Luís Correia de Mendonça (Relator)

Luís Espírito Santos

Maria Olinda Garcia

(vencida de acordo o voto que segue)

Voto de vencido

Concordo com a decisão de anular o acórdão recorrido, por excesso de pronúncia, nos termos do artigo 615º, n.º 1, alínea d) do CPC, mas não concordo com a decisão de proceder à liquidação da indemnização.

O Supremo Tribunal de Justiça não pode (com base em suposições) liquidar um pedido de indemnização segundo o critério da equidade, quando as instâncias não procederam a essa liquidação por insuficiência de elementos de prova.

Como decorre das regras sobre a obrigação de indemnização, previstas no artigo 562º e seguintes do CC, o recurso à equidade só se encontra justificado quando não for possível determinar, por recurso a outros critérios, o exato valor do dano sofrido pelo lesado. E mesmo quando este critério deva ser aplicado, determina o artigo 566.º, n.º 3 do CC que o tribunal decide dentro dos limites provados.

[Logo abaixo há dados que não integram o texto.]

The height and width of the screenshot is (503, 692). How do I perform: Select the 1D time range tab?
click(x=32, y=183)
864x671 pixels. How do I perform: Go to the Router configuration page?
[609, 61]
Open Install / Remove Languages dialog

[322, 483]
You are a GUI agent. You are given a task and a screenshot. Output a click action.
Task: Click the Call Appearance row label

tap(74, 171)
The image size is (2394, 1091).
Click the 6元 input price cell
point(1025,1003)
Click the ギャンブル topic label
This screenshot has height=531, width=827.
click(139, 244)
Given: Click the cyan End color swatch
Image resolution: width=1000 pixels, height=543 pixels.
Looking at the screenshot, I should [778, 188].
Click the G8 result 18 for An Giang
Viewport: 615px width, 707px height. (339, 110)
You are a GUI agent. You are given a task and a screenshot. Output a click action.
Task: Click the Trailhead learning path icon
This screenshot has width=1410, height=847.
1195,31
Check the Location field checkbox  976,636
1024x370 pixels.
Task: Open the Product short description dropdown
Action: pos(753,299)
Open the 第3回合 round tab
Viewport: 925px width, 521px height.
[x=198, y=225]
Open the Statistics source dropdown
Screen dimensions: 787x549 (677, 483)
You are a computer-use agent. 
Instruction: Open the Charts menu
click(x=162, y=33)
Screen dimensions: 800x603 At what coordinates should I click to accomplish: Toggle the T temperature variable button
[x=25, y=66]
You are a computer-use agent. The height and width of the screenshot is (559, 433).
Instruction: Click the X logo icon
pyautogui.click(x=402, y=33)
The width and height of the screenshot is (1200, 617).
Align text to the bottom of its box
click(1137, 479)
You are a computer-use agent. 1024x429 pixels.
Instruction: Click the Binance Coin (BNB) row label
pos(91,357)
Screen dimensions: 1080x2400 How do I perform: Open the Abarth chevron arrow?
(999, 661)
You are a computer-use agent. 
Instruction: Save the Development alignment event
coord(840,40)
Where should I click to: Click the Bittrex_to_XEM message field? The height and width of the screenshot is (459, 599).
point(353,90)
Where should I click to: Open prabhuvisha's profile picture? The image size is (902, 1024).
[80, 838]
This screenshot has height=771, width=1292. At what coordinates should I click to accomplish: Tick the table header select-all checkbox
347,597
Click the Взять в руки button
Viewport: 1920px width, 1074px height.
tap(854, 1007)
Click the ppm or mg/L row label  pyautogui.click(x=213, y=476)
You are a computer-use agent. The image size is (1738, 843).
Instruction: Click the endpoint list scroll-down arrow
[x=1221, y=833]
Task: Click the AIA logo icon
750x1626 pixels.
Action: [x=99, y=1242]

No caso concreto, tendo as instâncias entendido que a factualidade provada era insuficiente para quantificar o direito à indemnização que a sentença liquidanda havia reconhecido ao autor (e não tendo decidido no sentido de suprir essa insuficiência, como determinava o artigo 360.º, n.º 4 do CPC), a decisão do STJ deveria ser a de determinar a volta do processo ao tribunal recorrido, nos termos do artigo 682º, n.º 3 do CPC, para ampliação da matéria de facto, de modo a constituir base suficiente para a decisão de direito.